- **Instructions**
- A) From the article on SQL Server full text word breakers, copy word for word the passage that opens with the words containing "Why do you need" and closes with "such a list.".
- B) Pick up the article on SQL Server full text word breakers right after its final line and write what follows.

- **Selected text**
........

Generating a list of full text word breakers for SQL Server

The post “Generating a list of full text word breakers for SQL Server” was originally published for Leaf Node, but as that site is being wound down I’m republishing it here.

Why do you need a list of full text word breakers? SQL Server Full Text works on breaking text down into fragments we’d normally call words, and then working on those fragments. In English we know what most of those are likely to be, ‘ ‘,’.’,’,’ (space, full stop, comma) and some others. But what about other characters? What happens with a ‘? And what about in other collations? This is why a list of full text word breakers is very useful to have

This isn’t going to be a nice handy list of full text word breakers, but it will show how to quickly get such a list.

The basic principle is going to rely on sys.dm_fts_parser. As described on the linked page this takes a string, and then breaks it down into ‘tokens’ based on the defined language, word breaker, thesaurus and stop list. As an example:

select * FROM sys.dm_fts_parser ('"the quick brown fox jumpsover"', 1033, 0, 0)

The typo is deliberate, for once!. And this returns:

So it’s returned a row for every token it can find. This example was nice and simple as it only contains words and spaces. The type was to show that without a word breaker SQL Server will just return the string without interpreting it. So that was for spaces, now just to confirm for other characters. First of all commas:

select * FROM sys.dm_fts_parser ('"quick,brown"', 1033, 0, 0)

........

- **Data lines**
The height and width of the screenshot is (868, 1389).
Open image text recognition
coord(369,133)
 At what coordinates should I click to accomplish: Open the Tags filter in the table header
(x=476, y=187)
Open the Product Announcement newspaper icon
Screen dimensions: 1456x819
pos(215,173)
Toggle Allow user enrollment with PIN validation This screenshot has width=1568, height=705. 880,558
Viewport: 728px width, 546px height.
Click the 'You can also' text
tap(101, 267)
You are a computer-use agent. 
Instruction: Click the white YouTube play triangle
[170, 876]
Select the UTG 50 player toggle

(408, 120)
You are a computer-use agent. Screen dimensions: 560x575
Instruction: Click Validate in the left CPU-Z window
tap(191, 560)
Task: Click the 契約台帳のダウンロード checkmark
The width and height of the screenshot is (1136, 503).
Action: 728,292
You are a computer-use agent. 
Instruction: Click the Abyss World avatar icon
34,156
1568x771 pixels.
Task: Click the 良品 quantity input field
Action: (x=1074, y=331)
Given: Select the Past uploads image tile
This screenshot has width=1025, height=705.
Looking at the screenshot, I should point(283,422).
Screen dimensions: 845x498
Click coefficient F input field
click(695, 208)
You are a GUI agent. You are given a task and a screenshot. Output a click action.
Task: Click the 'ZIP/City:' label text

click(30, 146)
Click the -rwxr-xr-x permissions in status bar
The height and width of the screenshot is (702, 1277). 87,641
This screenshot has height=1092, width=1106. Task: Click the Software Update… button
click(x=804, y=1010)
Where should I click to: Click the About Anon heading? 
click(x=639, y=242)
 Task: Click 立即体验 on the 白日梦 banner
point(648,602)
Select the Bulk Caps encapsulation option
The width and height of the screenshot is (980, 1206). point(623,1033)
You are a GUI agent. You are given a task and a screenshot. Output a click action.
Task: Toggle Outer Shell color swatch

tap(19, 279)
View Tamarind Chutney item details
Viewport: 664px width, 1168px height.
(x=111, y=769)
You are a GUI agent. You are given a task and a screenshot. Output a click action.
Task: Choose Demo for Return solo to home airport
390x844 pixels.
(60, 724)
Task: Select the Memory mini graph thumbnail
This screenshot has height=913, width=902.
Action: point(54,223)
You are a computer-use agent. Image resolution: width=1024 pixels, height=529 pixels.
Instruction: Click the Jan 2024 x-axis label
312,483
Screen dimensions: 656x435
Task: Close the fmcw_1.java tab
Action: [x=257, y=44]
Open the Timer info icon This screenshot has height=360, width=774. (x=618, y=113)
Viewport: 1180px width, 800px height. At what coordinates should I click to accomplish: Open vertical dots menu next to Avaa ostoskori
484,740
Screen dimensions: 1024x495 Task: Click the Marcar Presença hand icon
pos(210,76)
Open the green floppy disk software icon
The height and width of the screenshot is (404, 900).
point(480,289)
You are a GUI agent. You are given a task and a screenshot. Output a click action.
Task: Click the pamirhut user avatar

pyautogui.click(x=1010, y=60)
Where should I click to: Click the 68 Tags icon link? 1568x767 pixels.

........

- **Results for the exercise**
- A)
Why do you need a list of full text word breakers? SQL Server Full Text works on breaking text down into fragments we’d normally call words, and then working on those fragments. In English we know what most of those are likely to be, ‘ ‘,’.’,’,’ (space, full stop, comma) and some others. But what about other characters? What happens with a ‘? And what about in other collations? This is why a list of full text word breakers is very useful to have

This isn’t going to be a nice handy list of full text word breakers, but it will show how to quickly get such a list.

- B)
So, that returns 2 rows as expected. How about hyphens?:

select * FROM sys.dm_fts_parser ('"quick-brown"', 1033, 0, 0)

Interesting, we get 3 rows this time. This makes sense when you think that hyphenation isn’t an exact science so some people will use them, and some won’t. So by combining both ‘sides’ of the hyphenated word SQL Server can hopefully match both uses.

So, that’s the basic theory. So this little piece of T-SQL is going to loop through all the 255 ASCII characters. For each one we’re going to use it to join 2 ‘words’, and then run that string through sys.dm_fts_parser. If the function returns more than 1 row we now that it’s found a word breaker, so we then output the character, and the character code as not all the characters are printable. You’ll also notice that code 34 throws an error, that’s because it’s ” which is a reserved character within full Text searches.

declare @i integer
declare @cnt integer
set @i=0
while @i&lt;255
begin
  set @cnt=0
  select @cnt=COUNT(1) FROM sys.dm_fts_parser ('"word1'+CHAR(@i)+'word2"', 1033, 0, 0)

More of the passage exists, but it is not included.